Implementation of digital ledger technologies in education is at the startup stage. Although it is springing up here and there, it is not yet being widely used. Hiring managers and registrars don’t trust digital credentials and are not sure how to evaluate them. The perceived benefits have not yet outweighed the costs. Data ownership can be muddy. There are laws like FERPA (Family Education Rights and Privacy Act) and GDPR (General Data Protection Act) that make ownership cloudy. In centralized systems this is much clearer. The information is owned by the owner of the server hosting the data. In decentralized systems the data is controlled by whoever owns the private key associated with the transaction, but this doesn’t necessarily equate to ownership.  Learners with a verifiable key have control over the data but they don’t own it unless they issued the credential. If they lose the key, they lose control of the data.
Connecting existing relationships builds the foundation for trust.

Building ecosystems first can lay a foundation for mutually beneficial support. Mutually beneficial support can produce evidence and scaffold the development of decentralized frameworks, systems and software. Building on existing trust is the key to adoption and acceptance. Eventually, the technology will improve and be easier to use. Eventually, the concepts will become more familiar to stakeholders and the benefits more apparent. Blockchain is all about building connection to assure trust by machines working together. Blockchain can initiate new ways of thinking about ownership, use and control of data.
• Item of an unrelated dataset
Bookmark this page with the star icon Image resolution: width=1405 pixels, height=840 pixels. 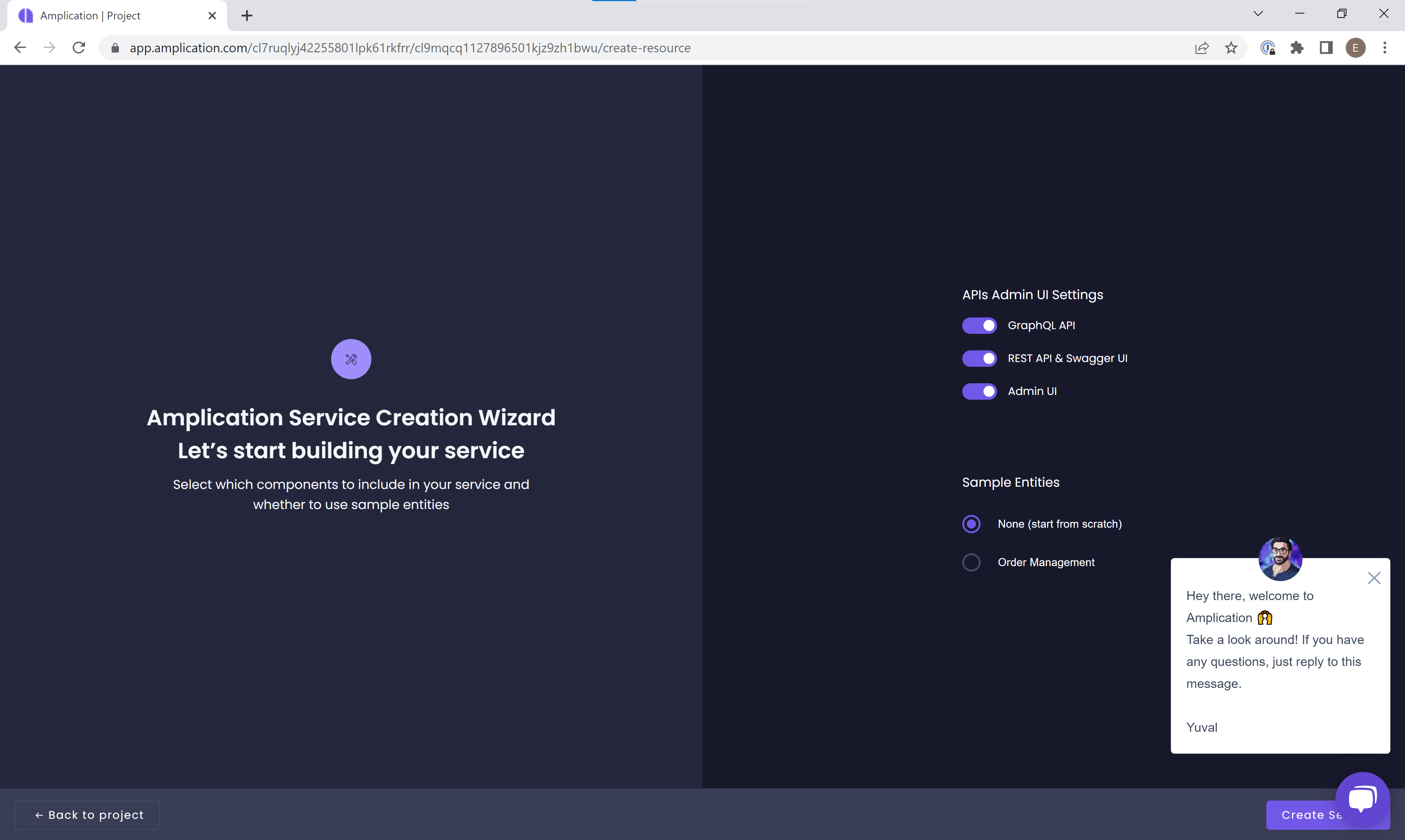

Education isn’t just about learning. It is also about documenting, verifying and sharing evidence that learning has occurred. Distributed ledger technologies are sustainable, transparent and auditable while maintaining security and privacy, making them perfect for consensus and transaction driven data. Data ownership and privacy are imperative to vulnerable populations. We still live in a world where not everyone has access to the Internet or technology. According to Pew Research, 29% of Americans do not have smartphones, 49% don’t have broadband and 46% don’t own a computer (Lemoie and Soares, 2020).